MR. BLINKEN: I'll have to go back and look at the transcript, but I'll take your word for it. I think but he probably said, and indeed what the President has said and others have said, is that we've seen extraordinary progress in Iraq. We are moving forward with our plan to change the nature of the relationship that we have with Iraq away from the presence of U.S. troops, and toward a more normal relationship between sovereign countries; but that as Iraq moves forward in this process, there remain difficult issues that if unresolved, could become problems. And they're the ones that I just listed.
And so we want to be as helpful as the Iraqis want us to be in helping them resolve these problems, because ultimately that is what stands between Iraq and a successful, stable, and peaceful future. So I think that's -- I believe that's what the reference is to.
MR. CARNEY: Okay, just one more.
Q With the conclusion of the deadlock over the election law, going back a little while, there was a phone call from Vice President Biden -- 40 odd minutes or more -- with KRG President Barzani, and then a short phone call from President Obama. And then, the next day there was a White House press release with certain language that the Kurds interpreted as having been a great victory. And other people saw it as some sort of restatement of American commitment to Kurdish autonomy, to Article 140, to a census, et cetera. And please go on background if you think you could share more that way. I'm just curious about what -- did that all represent anything? Is there any change in that? Is that just the Kurds playing that as a way to show why they compromised?
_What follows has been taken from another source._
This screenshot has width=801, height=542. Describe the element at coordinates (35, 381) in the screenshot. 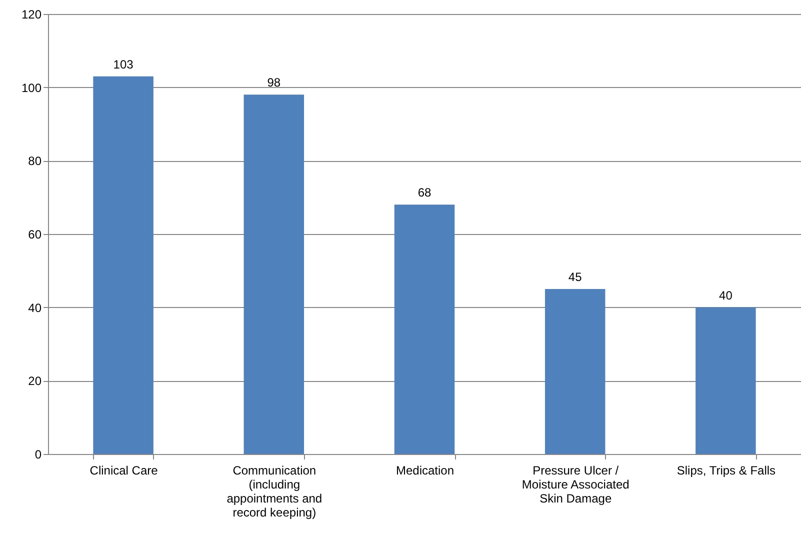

MR. BLINKEN: I can't characterize what anyone said about the statement. All I can do is basically reiterate the statement, and the statement was a statement of United States policy. And there was no change in that policy. So there was nothing new in the statement. The only thing, as I recall, that we may have emphasized in the statement that we hadn't talked about was the census, although we've been on record I believe for some time supporting the need for one. And both the Vice President did make clear in his call with President Barzani that we thought that moving forward on a census was important, and that we were prepared to offer our support -- financial, technical, and otherwise -- to make sure that a census got done. But the statement of policy that you're referring to was a statement of existing U.S. policy that existed before the statement was made, when the statement was made, and exists today.
So as I read it, there was nothing new in it. The only thing, as I said, that was emphasized, was the census, which maybe we hadn't talked about before publicly.
Q So you restated long-standing U.S. policy and Barzani climbed down?
MR. BLINKEN: I can't characterize what he did or didn't do. We had had a lot of discussions over several weeks as the election law problem emerged and persisted with everyone involved, including President Barzani. And at the end of the day, the United States did not resolve the election law in past; the Iraqis resolved it through a political process that was quite extraordinary. And that's what happened.
Q The U.S. impact was not --
MR. BLINKEN: You'd have to ask the Iraqis. We always like to think we're helpful. I think we were helpful, but they did it.
MR. CARNEY: All right, guys. Ladies and gentlemen, thank you very much. I hope we passed the audition.